- Nonfarm payrolls increased 517,000 in January, easily beating the consensus expected 188,000. Payroll gains for November and December were revised up by a total of 71,000, bringing the net gain, including revisions, to 588,000.
- Private sector payrolls rose 443,000 in January and were revised up 75,000 in prior months. The largest increases in January were for leisure & hospitality (+128,000), education & health services (+105,000), and professional & business services (+82,000). Manufacturing increased 19,000 while government rose 74,000.
- The unemployment rate declined to 3.4% from 3.5% in December.

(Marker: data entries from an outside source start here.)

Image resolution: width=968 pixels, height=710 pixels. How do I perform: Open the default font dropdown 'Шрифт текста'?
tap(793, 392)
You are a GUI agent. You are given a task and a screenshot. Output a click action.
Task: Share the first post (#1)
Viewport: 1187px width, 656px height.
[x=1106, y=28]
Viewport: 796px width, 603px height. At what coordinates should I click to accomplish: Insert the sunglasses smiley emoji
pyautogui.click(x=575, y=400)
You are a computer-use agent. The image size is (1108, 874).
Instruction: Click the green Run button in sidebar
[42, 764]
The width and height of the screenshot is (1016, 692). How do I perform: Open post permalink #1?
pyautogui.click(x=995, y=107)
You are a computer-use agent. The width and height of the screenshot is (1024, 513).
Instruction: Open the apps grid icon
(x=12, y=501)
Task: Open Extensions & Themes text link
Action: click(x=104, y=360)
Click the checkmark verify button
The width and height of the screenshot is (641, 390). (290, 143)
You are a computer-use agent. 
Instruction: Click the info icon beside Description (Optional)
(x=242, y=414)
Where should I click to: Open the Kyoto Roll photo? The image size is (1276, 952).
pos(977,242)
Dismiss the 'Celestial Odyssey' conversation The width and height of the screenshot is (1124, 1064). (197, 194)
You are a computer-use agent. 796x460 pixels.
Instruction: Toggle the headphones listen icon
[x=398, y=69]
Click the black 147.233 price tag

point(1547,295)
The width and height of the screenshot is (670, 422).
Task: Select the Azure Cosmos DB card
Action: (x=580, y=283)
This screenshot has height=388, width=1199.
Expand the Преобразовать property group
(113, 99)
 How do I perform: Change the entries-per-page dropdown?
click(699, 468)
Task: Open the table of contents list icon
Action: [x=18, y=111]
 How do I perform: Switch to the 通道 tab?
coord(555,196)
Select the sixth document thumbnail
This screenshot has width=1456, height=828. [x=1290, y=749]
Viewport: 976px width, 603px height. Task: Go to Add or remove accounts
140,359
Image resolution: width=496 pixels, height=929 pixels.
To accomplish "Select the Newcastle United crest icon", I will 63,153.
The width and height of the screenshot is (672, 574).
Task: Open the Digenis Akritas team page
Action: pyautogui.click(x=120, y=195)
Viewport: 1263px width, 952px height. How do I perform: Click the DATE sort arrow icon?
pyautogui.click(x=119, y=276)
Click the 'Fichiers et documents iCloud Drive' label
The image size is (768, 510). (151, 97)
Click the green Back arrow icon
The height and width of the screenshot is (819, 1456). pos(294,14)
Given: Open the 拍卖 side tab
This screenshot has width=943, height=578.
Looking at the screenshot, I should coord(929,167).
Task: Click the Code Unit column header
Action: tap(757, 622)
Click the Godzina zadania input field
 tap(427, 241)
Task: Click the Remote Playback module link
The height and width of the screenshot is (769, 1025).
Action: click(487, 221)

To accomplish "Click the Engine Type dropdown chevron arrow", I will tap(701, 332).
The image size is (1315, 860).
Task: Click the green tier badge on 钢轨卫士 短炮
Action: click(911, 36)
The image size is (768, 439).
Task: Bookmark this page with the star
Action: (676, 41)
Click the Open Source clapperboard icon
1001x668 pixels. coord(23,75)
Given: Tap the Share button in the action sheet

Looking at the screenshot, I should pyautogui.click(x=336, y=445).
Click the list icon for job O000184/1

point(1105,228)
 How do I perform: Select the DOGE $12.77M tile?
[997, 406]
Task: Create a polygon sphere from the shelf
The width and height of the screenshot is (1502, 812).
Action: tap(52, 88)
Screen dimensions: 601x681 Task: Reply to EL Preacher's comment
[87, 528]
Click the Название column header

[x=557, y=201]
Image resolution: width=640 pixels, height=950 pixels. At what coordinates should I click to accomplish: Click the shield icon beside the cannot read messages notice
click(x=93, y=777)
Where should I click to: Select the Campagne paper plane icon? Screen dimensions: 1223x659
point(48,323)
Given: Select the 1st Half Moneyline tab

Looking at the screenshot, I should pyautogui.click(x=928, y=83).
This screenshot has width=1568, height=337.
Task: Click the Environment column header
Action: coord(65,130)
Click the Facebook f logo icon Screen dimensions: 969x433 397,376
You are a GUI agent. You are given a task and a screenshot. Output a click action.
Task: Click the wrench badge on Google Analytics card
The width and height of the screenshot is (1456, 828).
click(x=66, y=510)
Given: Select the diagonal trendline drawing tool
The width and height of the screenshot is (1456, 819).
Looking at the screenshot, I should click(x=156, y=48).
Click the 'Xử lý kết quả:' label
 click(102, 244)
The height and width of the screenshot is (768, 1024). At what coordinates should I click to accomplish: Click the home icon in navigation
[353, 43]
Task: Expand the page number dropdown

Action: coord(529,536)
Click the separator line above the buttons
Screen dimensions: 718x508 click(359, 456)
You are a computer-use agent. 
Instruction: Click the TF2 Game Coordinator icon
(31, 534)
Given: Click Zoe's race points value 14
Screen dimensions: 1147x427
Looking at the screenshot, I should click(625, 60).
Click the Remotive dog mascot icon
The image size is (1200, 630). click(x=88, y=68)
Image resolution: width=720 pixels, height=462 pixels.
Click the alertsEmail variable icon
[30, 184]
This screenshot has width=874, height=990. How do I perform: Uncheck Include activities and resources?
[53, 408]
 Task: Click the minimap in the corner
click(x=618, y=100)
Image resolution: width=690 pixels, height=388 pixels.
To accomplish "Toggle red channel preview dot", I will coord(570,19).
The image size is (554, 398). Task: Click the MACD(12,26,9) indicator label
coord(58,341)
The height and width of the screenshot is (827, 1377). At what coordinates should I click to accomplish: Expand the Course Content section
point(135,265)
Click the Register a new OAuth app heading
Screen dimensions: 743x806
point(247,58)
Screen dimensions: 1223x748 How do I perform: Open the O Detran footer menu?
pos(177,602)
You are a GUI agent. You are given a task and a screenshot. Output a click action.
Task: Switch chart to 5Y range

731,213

- Average hourly earnings – cash earnings, excluding irregular bonuses/commissions and fringe benefits – rose 0.3% in January and are up 4.4% versus a year ago. Aggregate hours rose 1.2% in January and are up 4.0% from a year ago.
Implications:
If you weren’t confused by the economy already, today’s jobs data should have twisted your thinking into knots. In spite of the fact that retail sales have fallen for two months in a row, and the markets have seemingly priced in a “soft landing,” nonfarm payrolls rose 517,000 in January (plus 71,000 for prior months), easily beating the consensus expected 188,000. Meanwhile, the unemployment rate ticked down to 3.4%, tying the lowest level since the early 1950s. If you believe tight labor markets cause inflation (we don’t, but the Fed does) this is a reason to keep tightening monetary policy. Don’t expect the Fed to swallow its pride and go back to raising rates by 50 basis points in March, but investors should expect the Fed to raise rates by more than the futures market now expects and keep rates at higher levels for longer. The most impressive indicator for January was total hours worked, which surged 1.2%, more than offsetting modest declines in November and December. Yes, average hourly earnings rose a moderate 0.3% for the month, but the two sectors with the greatest payroll gains were leisure & hospitality and education & health services, which tend to have below-average earnings. An alternative measure of jobs (household employment) that includes small-business start-ups, increased 894,000 in January. But this incorporates new estimates of the US population and that change alone accounted for 810,000 of the gain in civilian employment. Add in the fact that the labor market is often a lagging indicator and it may be even more so now because this is the first time in more than twenty years that businesses face heightened recession risk due to tighter monetary policy (rather than mark-to-market rules or COVID lockdowns). Industrial production and retail sales are getting weaker, not stronger. As a result, we think many companies are getting out over their skis, continuing to hire in anticipation of business activity that, when it doesn’t materialize, will eventually force them to cut payrolls substantially. Mixed with a monetary policy that is now likely to get and remain tighter than the market anticipates, we continue to think equity investors should be cautious. COVID policies were unprecedented – so, we shouldn’t be surprised that the data are very volatile.